Per cui, al fine di evitare la dilatazione ingiustificata dei soggetti danneggiati secondari e la possibilità di prove compiacenti, è sufficiente che sia fornita la prova rigorosa degli elementi idonei a provare la lamentata lesione e l’entità dei danni.

Al riguardo, il Supremo Collegio ha espressamente chiarito che “anche il legame parentale fra nonno e nipote consente di presumere che il secondo subisca un pregiudizio non patrimoniale in conseguenza della morte del primo (per la perdita della relazione con una figura di riferimento e dei correlati rapporti di affetto e di solidarietà familiare) e ciò anche in difetto di un rapporto di convivenza, fatta salva ovviamente la necessità di considerare l’effettività e la consistenza della relazione parentale ai fini della liquidazione del danno” (Cass.

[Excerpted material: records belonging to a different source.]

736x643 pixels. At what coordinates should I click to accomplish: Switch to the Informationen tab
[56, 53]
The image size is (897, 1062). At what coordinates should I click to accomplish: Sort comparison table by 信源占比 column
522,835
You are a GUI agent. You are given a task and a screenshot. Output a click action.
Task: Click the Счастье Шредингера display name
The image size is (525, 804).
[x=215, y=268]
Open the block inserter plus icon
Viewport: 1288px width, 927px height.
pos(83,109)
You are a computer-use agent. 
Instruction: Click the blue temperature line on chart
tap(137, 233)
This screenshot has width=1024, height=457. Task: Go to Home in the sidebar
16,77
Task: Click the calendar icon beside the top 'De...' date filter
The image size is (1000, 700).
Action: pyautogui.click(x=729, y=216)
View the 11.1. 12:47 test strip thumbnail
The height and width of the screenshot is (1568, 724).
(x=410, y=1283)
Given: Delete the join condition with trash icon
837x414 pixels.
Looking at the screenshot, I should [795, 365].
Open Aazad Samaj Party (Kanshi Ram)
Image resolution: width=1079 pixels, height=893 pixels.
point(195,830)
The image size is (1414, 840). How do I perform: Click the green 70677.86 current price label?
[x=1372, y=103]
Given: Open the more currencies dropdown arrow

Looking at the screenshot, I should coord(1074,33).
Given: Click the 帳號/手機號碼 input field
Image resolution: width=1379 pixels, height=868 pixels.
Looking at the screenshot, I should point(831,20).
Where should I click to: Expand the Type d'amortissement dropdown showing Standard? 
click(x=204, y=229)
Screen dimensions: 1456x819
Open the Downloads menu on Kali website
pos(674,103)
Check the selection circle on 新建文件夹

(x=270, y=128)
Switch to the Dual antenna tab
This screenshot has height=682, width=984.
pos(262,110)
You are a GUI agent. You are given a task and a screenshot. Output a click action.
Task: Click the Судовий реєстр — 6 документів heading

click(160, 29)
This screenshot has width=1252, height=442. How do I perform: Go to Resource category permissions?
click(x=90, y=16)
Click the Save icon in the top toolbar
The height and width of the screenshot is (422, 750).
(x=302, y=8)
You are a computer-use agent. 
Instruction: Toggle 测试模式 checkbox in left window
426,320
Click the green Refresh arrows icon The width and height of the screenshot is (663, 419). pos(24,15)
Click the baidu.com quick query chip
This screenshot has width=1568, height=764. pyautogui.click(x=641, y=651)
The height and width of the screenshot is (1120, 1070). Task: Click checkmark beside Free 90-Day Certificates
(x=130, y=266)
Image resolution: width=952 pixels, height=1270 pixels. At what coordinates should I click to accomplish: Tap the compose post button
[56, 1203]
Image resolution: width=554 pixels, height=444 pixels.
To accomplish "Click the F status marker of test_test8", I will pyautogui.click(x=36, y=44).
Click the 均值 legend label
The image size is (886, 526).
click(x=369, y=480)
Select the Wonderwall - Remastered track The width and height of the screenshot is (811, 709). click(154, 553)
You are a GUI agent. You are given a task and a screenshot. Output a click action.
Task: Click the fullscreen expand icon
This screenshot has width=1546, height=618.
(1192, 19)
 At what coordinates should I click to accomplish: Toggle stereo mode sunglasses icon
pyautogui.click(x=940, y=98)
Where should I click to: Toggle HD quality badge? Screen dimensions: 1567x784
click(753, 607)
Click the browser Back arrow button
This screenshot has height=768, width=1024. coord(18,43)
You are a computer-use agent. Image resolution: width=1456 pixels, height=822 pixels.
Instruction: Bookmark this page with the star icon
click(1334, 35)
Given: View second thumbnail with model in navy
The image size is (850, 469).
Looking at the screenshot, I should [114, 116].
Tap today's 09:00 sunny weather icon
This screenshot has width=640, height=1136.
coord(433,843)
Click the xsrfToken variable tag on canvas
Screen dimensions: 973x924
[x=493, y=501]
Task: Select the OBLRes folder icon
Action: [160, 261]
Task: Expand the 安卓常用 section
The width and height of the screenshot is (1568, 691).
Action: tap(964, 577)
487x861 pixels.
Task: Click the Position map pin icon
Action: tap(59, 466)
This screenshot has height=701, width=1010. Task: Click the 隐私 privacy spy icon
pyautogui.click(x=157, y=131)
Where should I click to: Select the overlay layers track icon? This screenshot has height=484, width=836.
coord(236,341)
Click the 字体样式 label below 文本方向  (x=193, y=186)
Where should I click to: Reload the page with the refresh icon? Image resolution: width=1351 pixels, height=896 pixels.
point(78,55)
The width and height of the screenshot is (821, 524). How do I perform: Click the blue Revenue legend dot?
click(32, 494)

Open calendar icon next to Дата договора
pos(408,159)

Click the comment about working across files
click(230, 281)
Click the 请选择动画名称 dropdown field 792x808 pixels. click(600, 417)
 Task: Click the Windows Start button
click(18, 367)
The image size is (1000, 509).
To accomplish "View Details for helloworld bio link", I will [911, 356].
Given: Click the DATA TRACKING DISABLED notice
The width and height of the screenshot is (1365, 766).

Civ. n. 29332/2017).

Orbene, nella vicenda in esame, dalle risultanze istruttorie era emerso che i ricorrenti (rispettivamente di 12, 14 e 18 anni), nipoti della vittima, fossero molto legati a quest’ultima, in quanto abitavano molto vicino e avevano sviluppato con la nonna rapporti costanti e caratterizzati da reciproco affetto e solidarietà; era evidente dunque, che essi avessero subito un pregiudizio consistente nella perdita della relazione con una figura di riferimento e dei correlati rapporti di affetto e di solidarietà familiare.

La pronuncia della Corte d’Appello di Catanzaro

Per queste ragioni la Corte d’Appello di Catanzaro (Seconda Sezione, sentenza n. 250/2019) ha accolto la domanda dei tre appellanti, riconoscendo loro il diritto al risarcimento del danno e riformando la decisione di primo grado.

In ordine alla quantificazione del danno, i giudici dell’appello hanno fatto applicazione dell’ormai più che consolidato orientamento di legittimità secondo cui “il ristoro del danno da lesione del rapporto parentale è imprescindibilmente rimesso ad un valutazione equitativa, secondo criteri – la cui scelta è affidata alla prudente discrezionalità del giudice – che devono essere comunque idonei a consentire la cd. personalizzazione del danno, una liquidazione adeguata all’effettiva incidenza della menomazione subita dal danneggiato nel caso concreto: per il danno da perdita del rapporto parentale, l’apprezzamento deve concernere, quali fatti specifici cui parametrare la misura economica dello sconvolgimento della vita, la gravità del fatti, l’entità del dolore patito, le condizioni soggettive della persona, il turbamento dello stato d’animo, l’età della vittima e dei congiunti all’epoca del fatto, il grado di sensibilità dei danneggiati superstiti, la situazione di convivenza o meno con il deceduto (Cass. n. 20895/2015; n. 10263/2015).

La quantificazione del danno

Dunque, nel caso in esame tenuto conto della gravità del fatto cioè della morte violenta della nonna a seguito di incidente stradale, della giovane età dei ricorrenti e dell’età della vittima (72 anni), nonché della forte intensità del dolore da costoro indubbiamente subito per la perdita improvvisa e violenta di una figura cara e per essi punto sicuro di riferimento, del vuoto costituito dal non poter più godere della presenza di quest’ultima alla quale li legava un forte rapporto parentale, il Collegio ha ritenuto equo liquidare a ciascuno dei nipoti la somma di 26.000 euro.